▶ EXERCISE DESCRIPTION
Reproduce the data from the line containing "Where should I click to: Open" through the end, changing "invoice" to "receipt" and leaving everything else as it is.

▶ Entries for locating words and elements
>> Start
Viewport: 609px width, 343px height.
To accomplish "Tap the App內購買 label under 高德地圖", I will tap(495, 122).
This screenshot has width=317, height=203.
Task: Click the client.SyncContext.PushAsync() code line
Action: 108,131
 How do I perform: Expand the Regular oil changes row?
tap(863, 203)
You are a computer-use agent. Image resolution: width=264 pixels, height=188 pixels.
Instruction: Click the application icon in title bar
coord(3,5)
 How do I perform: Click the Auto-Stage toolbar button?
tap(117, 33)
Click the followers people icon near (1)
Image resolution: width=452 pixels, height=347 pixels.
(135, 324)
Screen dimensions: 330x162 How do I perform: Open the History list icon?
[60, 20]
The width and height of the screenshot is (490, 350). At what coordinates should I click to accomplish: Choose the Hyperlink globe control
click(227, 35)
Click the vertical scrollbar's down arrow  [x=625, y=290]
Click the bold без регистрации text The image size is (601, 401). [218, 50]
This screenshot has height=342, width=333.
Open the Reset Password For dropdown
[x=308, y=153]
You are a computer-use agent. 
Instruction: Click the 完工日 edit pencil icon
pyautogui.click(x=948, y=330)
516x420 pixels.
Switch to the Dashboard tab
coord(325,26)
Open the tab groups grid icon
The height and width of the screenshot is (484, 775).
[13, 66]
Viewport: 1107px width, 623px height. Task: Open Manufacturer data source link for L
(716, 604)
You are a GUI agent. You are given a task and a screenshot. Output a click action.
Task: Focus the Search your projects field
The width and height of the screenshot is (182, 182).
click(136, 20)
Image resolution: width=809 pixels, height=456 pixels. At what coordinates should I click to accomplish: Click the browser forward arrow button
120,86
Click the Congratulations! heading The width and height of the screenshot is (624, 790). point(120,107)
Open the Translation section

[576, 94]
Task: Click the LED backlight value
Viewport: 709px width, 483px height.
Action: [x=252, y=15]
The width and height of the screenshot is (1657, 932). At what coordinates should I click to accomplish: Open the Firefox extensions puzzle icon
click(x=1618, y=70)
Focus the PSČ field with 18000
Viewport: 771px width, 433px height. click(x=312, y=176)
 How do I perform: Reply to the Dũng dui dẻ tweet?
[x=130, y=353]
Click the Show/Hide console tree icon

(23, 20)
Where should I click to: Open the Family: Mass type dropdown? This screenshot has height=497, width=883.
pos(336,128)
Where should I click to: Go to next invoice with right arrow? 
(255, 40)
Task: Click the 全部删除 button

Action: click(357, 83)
>> End
▶ SOLUTION BELOW
Where should I click to: Open the Family: Mass type dropdown? This screenshot has height=497, width=883.
pos(336,128)
Where should I click to: Go to next receipt with right arrow? 
(255, 40)
Task: Click the 全部删除 button

Action: click(357, 83)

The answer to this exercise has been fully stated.